Aaron takes the stack from him. “Try it on here?” he says.
“You sleeping all right?” He can see that Aaron does not like the question. “You look knackered.”
“Reasonably. It gets pretty warm at night.”
Sigerius turns, reaches up and pulls an old black belt from the uppermost shelf, a supple, time-worn thing; the spot where the button dug itself in, year after year, has been scuffed white. Aaron wriggles out of his shoes. Sigerius waits until his new jeans have dropped to his ankles and he wobbles on one leg while removing the other. “Here,” he says at precisely that moment, “my lucky belt,” and tosses it too hard—flings it—at his shoulder, it is a ridiculous gesture. But Aaron does not notice, or pretends not to.

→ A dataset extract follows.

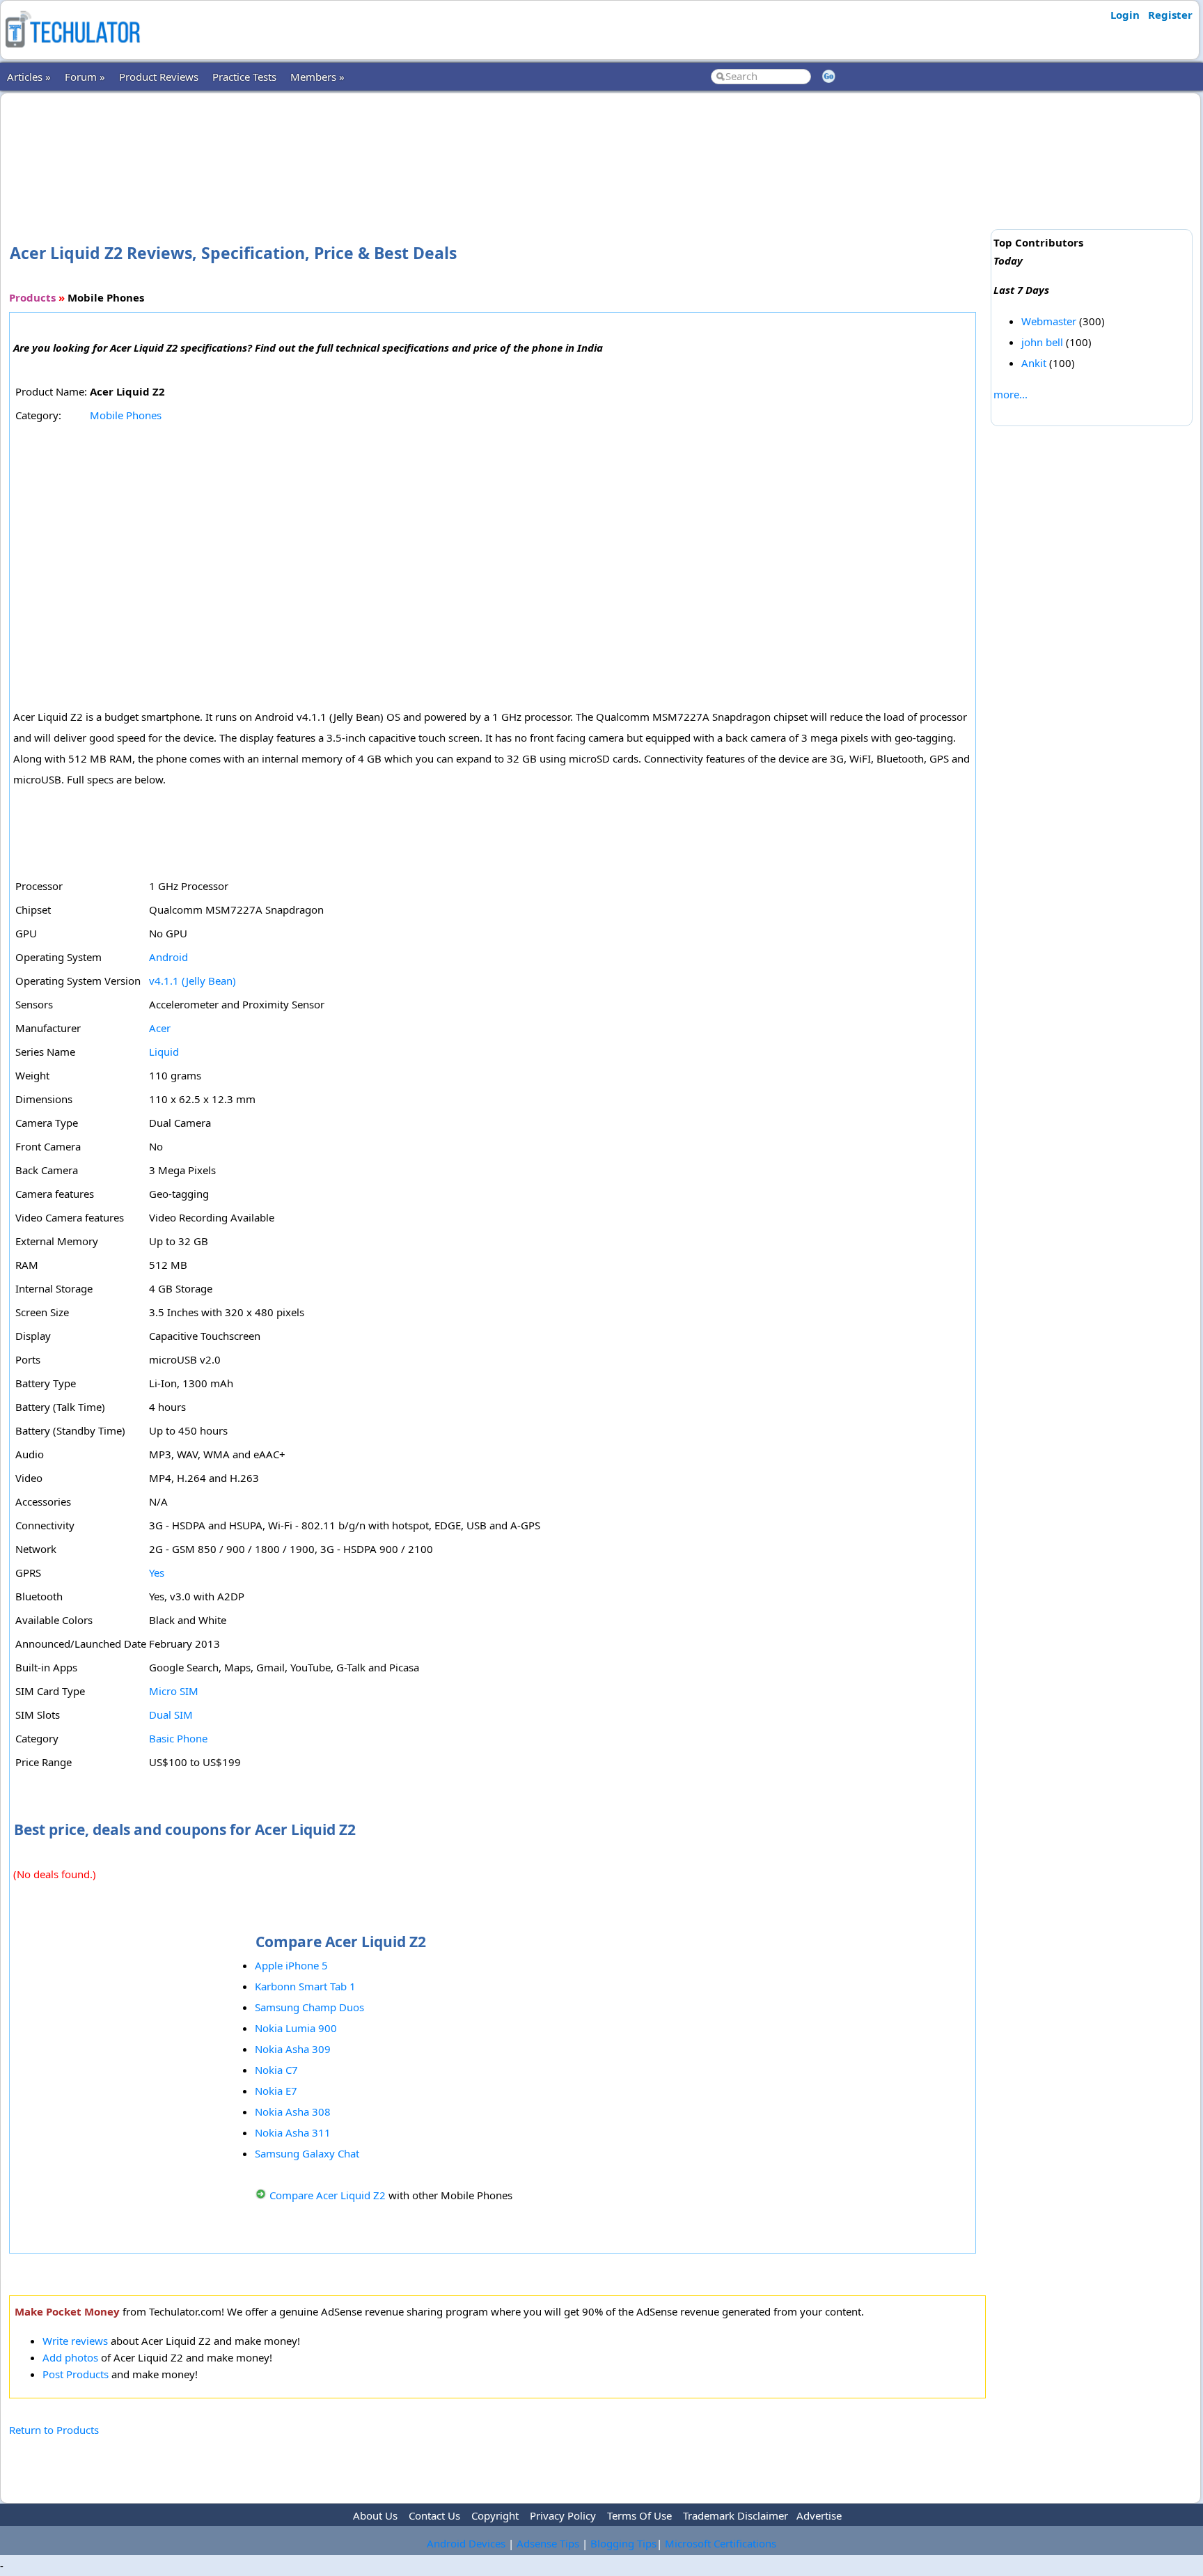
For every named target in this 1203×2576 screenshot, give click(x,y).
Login (1125, 15)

“Thanks,” says Aaron, and bends down to pick up the belt. “Your competition belt?”
“That too. Just my old belt.”
He watches as Aaron pulls the bleached-white judo trousers up over his long, suntanned legs and bony hips, ties the string of the waistband in a bow. His torso is lanky and has the form of a question mark. Aaron wouldn’t do something like that. It is unkind of him to take out his paranoia on this kid. Isn’t it the same old tune? he suddenly wonders. Him and sex. Isn’t he always projecting his guilt onto others when it’s about sex? Did he conjure up his idiotic, paranoid ideas because the moralizer in him feels he should be punished for all that Internet cruising? Isabelle would say:
Yes
.
After they picked up where they had left off, she told him during one of their battery-guzzling telephone conversations that he owed it all to her mother. Owe all what to your mother? Well,
she said excitedly, her mother watched her pine for the past four days and said: just e-mail the guy.
“Your mother?” he exclaimed, “does your
mother
know about this?”
“Of course she does,” she said, “what d’you think?”
“You’re kidding, this isn’t something you go and tell your
mother
. What we have going here is strictly confidential, Isabelle.”
She burst out laughing. “Get used to it, big guy, in our family we tell one another
everything
.”
He did not get used to it. Worse: now, eighteen months later, he still cringes at the thought of Marij Star Busman knowing about his escapade with her adopted daughter. When he sent her a tentative e-mail a few weeks after Isabelle had spilt the beans—“I just wanted to say, Marij, what a nice, spontaneous daughter you have”—her reply was not moralistic, but dead serious: “I have complete faith in your intentions, Siem, but I don’t like seeing my daughter hurt.”